I have never sidechained. It's frequency based compression right? Got the hang of the dynamic EQ in my Finalyzer to a fair degree, but sidechain? Wo....that's a plunge. Maybe mostly I've not recognized a sitch where it was needed?


Still have yet to make my Adats slave to my sequencers with any benefit. So instead of running the sequencers straight into the board and saving all my tracks for
real
instruments I put all my stuff thru the whole AD/DA wash. Studying a MOTU miditimepiece AV manual and stressing my Adats currently.


Finally, you do NOT want to see me *wield* a soldering iron.
:D
My hands tremble, and always have. Just a bit. Got it from my Dad. (Ironic when one considers the delicacy of being a classical violinist.
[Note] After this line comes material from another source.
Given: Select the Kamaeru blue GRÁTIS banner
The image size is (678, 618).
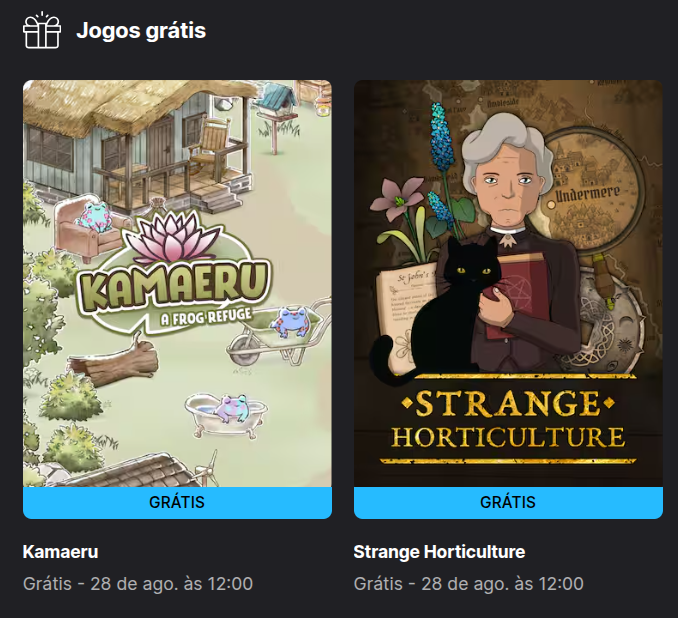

But that's another story)

 

Hmmm... you might want to put some work in to the ADAT-sequencer slaving thing. (OTOH, if you're simply playing the instrumetns in real time and recording them with no external MIDI, you're probably avoiding a passel of timing steadiness/latency issues.)

 

But one of the reasons I don't feel too bad about my old late 90s work was that the synths and drum module never went onto ADAT -- I synched the ADATs (via my BRC) to MTC (MIDI Time Clock) and folded them in at mixtime on my analog board. So mostly only vocals and guitars went onto ADAT. (Actually, the synths mostly didn't benefit all that noticeably -- but I always felt the drums from my 20 bit DM5 module sounded a lot fresher going straight into the mix.)

 

But on the OTHER other hand... putting them all on tape at the front means you don't have to panic if a module dies or you can't get your MIDI rig working right for some reason. (I would, on occasion, on very critical stuff, run each instrument onto its own ADAT track and put that cassette away for safe keeping.)